The 3D human neural culture model of AD disclosed herein is the first to recapitulate Aβ plaque-like aggregates and robust Aβ-driven tauopathy4-5. The 3D models are used to fit high-throughput testing and mechanistic studies (single-clonal AD lines). In addition to assessing Aβ and tau pathology, these improved 3D culture models can be used to assess functional deficits (GCaMP6 lines) and neuronal death (data not shown). These newly improved 3D cellular AD models are used to determine if a selected compound hit can rescue functional deficits in AD 3D culture models and Aβ/tau pathology.

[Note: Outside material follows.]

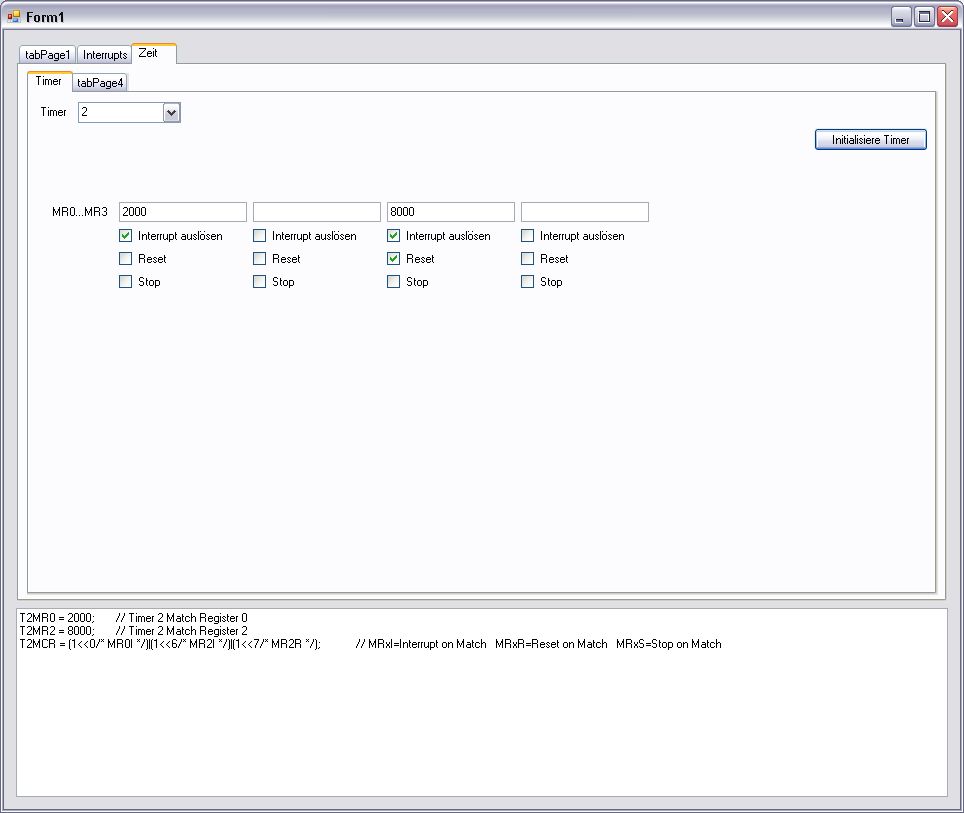Switch to the tabPage4 inner tab
964x813 pixels.
point(100,83)
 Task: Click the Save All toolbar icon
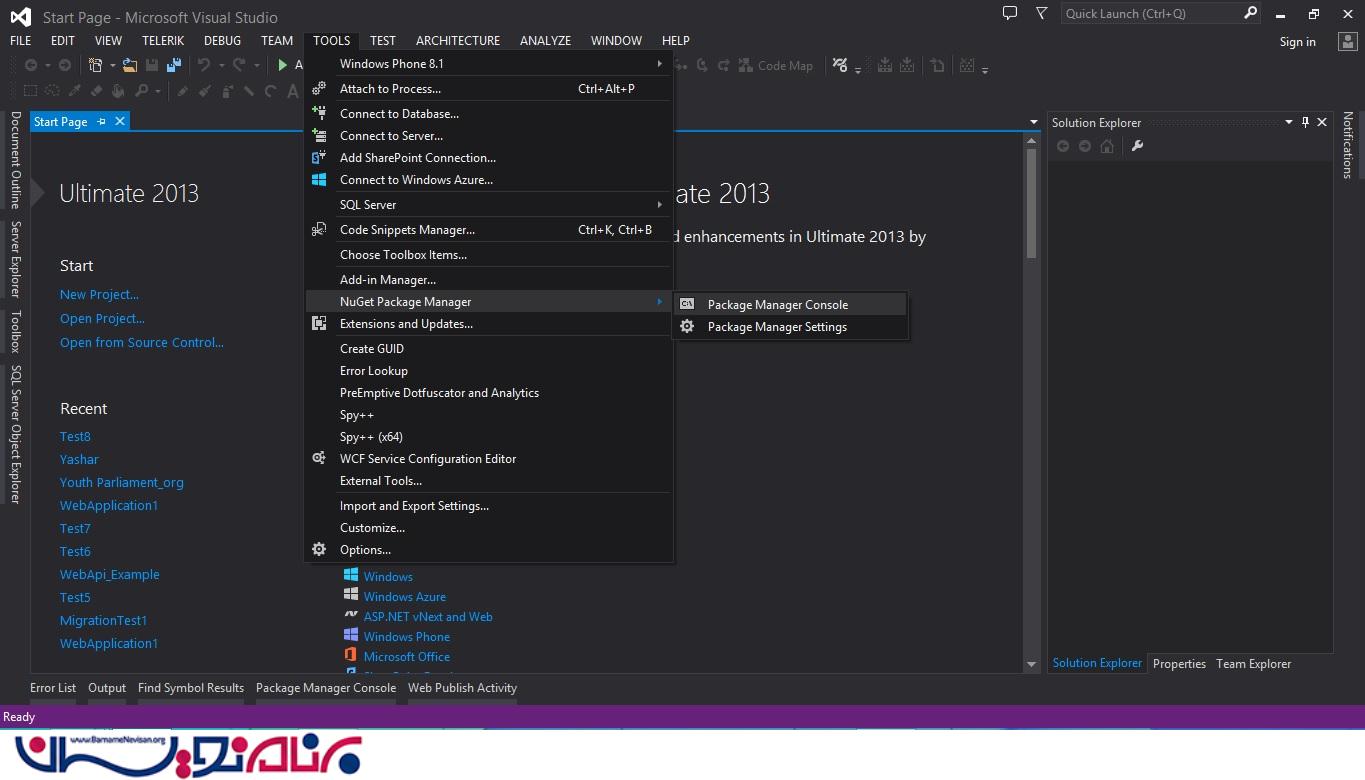174,65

The Tg mouse strain bearing APP/PSEN1 and human Tau mutants (3×Tg) is the best currently available animal model that mimics tauopathy under AD-like conditions. A majority of AD neuropathological characteristics of have been documented in this strain, including aberrant APP metabolism, tauopathy, synapse damage, and cognitive impairment6,68. This AD mouse strain is used to test the therapeutic effects of these drug candidates on cognitive deficits and neuropathology, including tauopathy and synapse damage.
Example 3. Effects of AD Drug Candidates on 3D Human Neural Cell Culture Model of ADCell Lines:
The impact of candidate compounds on AD pathology and functional deficits are assessed in three different AD ReN cell lines with different Aβ42/40 expressions (ReN-mAP # E6F4, HReN-mGAP30, and ReN-mAPGCaMP6# D1). Control human neural stem cell lines, ReN cells expressing eGFP/mCherry, and human induced pluripotent stem cell (hiPSC) -derived neural stem cells (from ScienCell Research Laboratories) are used to test for potential toxicity under physiological conditions. These cells all exhibit robust Aβ accumulation and tau pathology.
3D Cell Culture and Drug Treatments:
Thin and thick-layer 3D cultures are generated as previously described with slight modifications4,5. Thin-layer 3D cultures are plated using BioTek liquid handling systems (MultiFlo™ FX) and the culture media is changed every three days. Cultures are differentiated for three weeks and then candidate compound hits are applied for 3 additional weeks. Five different doses with 4 to 5 wells for each condition are used to validate the impact of candidate compounds. For thick layer culture, 24-well transwell inserts are used as previously described4,5 and treated with single or multiple doses. The toxicity of the candidate compound is consistently monitored by fluorescence microscopy and LDH release assay.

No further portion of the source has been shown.